Policy and Practice Innovations: The Leakage Emissions Initiative

Every two years, the AWWA North American Water Loss (NAWL) Conference showcases the latest case studies and developments in policy, practice, and technology. The most recent event just took place in December 2023, and featured this topic center-stage at its plenary closing panel. The panel included industry-leading voices from the perspective of the water utilities, technology providers, and subject-matter experts. Central to this discussion was the Leakage Emissions Initiative (LEI), formulated in 2023.
The LEI is a collaborative of water loss and climate change experts from the AWWA Water Loss Control Committee and the IWA Water Loss Specialists Group, including over 50 experts from approximately 22 nations. The LEI primary goals:

  • Easily quantify carbon emissions from leakage.
  • Develop a carbon leakage credit trading market to create new incentives and funding sources for leakage reduction projects.

The first goal has already been met, with the publication of the LEI Initial White Paper and calculation tools, both freely available at www.leigroup.org. The latter goal is under way and gaining momentum, with planning and interest from carbon registries and verification bodies that already existing serving other carbon markets.

Unmanaged leakage is an unnecessary drain on resources that can be responsibly and efficiently utilized elsewhere.

Technological Innovations: Data and AI

Advancements in technology offer promising solutions to combat pipe network leakage and its associated environmental impacts. Smart sensor technologies, artificial intelligence, and data analytics can provide real-time monitoring of water infrastructure, enabling early detection of leaks. Proactive maintenance and targeted repairs based on data-driven insights can significantly reduce water loss and its associated carbon emissions.
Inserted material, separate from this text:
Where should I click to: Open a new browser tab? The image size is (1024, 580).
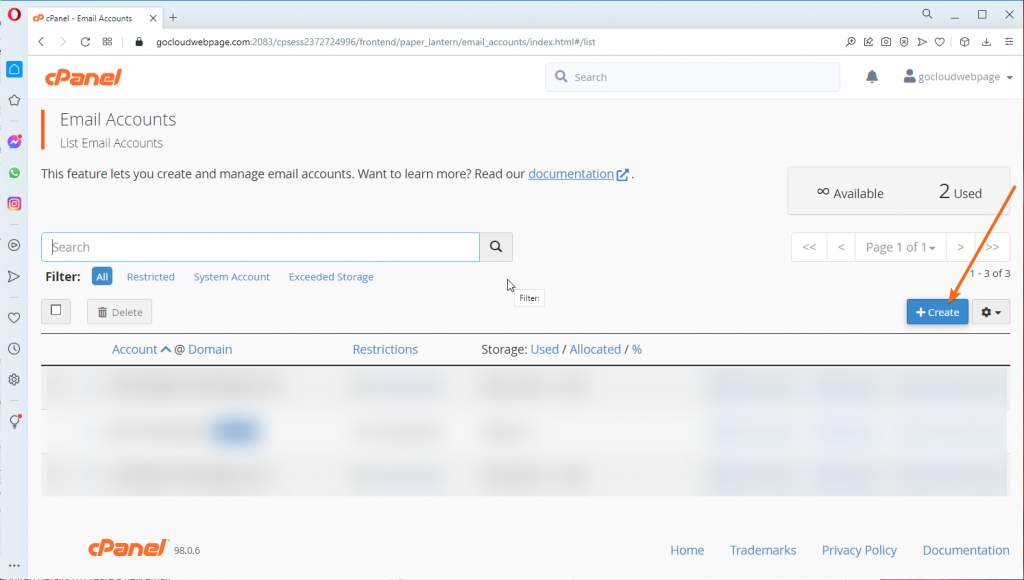pos(174,16)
All of these advancements, on full display at NAWL 2023, strike at the heart of leakage by reducing the time it takes to become aware of, find, and fix leaks.

The Road Ahead

The drinking water industry is at a crossroads, facing challenges that extend beyond traditional concerns of water availability and quality. Unmanaged leakage is an unnecessary drain on resources that can be responsibly and efficiently utilized elsewhere. Unmanaged leakage yields wasted water and carbon emissions that generate no benefit. Unmanaged leakage has far-reaching consequences for carbon emissions and climate change. By understanding the carbon impact of leakage, embracing technological innovations and implementing proactive measures, the industry can not only conserve water but also contribute to a more sustainable and resilient future.

As North America addresses the broad trends shaping the drinking water industry, a focus on leakage reduction emerges as a critical step towards a more sustainable and climate-resilient water infrastructure.


Will Jernigan, P.E., is partner and chief operating officer at Cavanaugh, a nationally recognized leader in water loss management and bioenergy. He is chair of AWWA’s North American Water Loss Conference and a principle author on the M36 Manual for Water Loss Control. Jernigan has 22 years in the industry and was appointed in 2017 as the United States expert to an international task force for developing the ISO Water Loss Standards.